- _ASSIGNED TASK_: Beneath this task are the entries; from the line with "Viewport: 1568px width, 620px" through the last one, transcribe every line exactly and nothing else, skipping pictures.

Pixel coordinate grounding data:

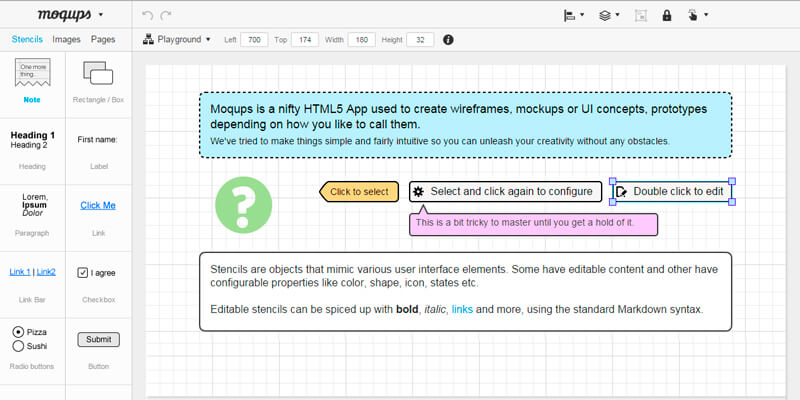This screenshot has width=800, height=400.
Task: Select the Pizza radio button
Action: point(18,331)
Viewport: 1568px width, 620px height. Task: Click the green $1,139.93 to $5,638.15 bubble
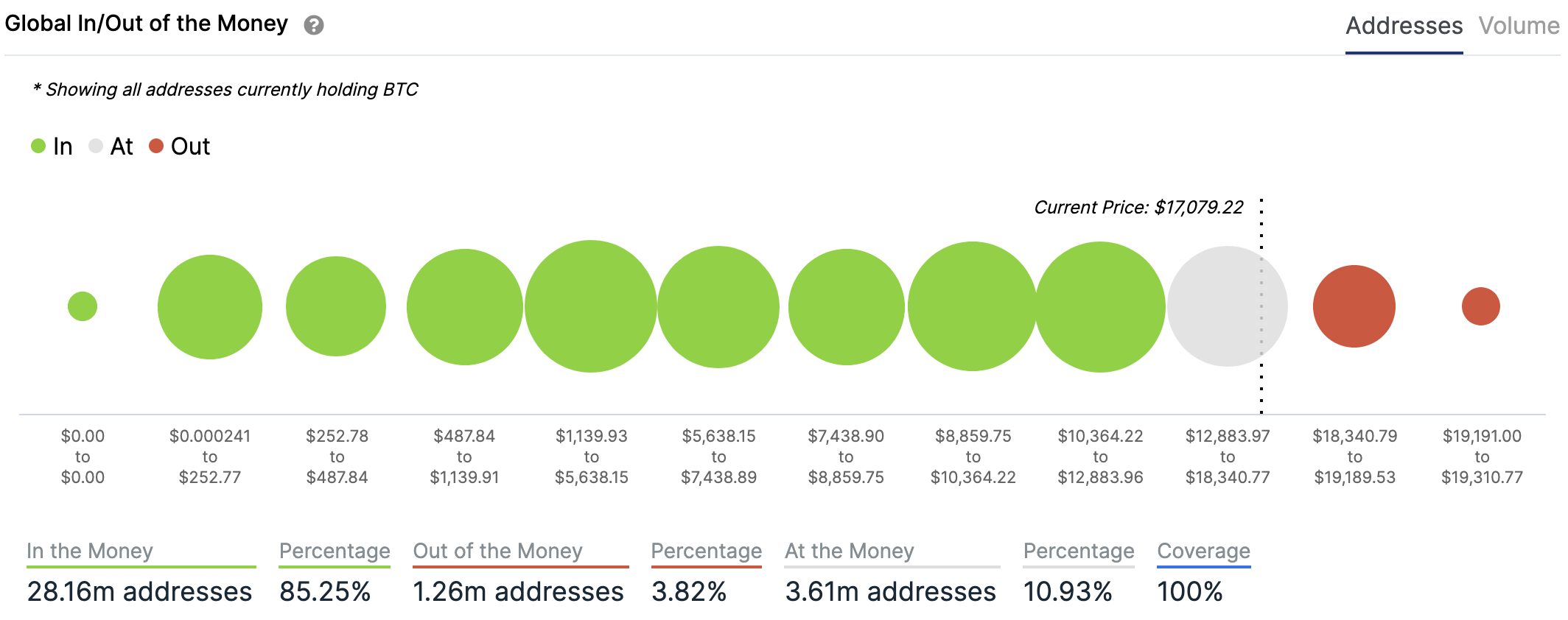[x=590, y=306]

- _ANSWER_:
Viewport: 1568px width, 620px height. Task: Click the green $1,139.93 to $5,638.15 bubble
[x=590, y=306]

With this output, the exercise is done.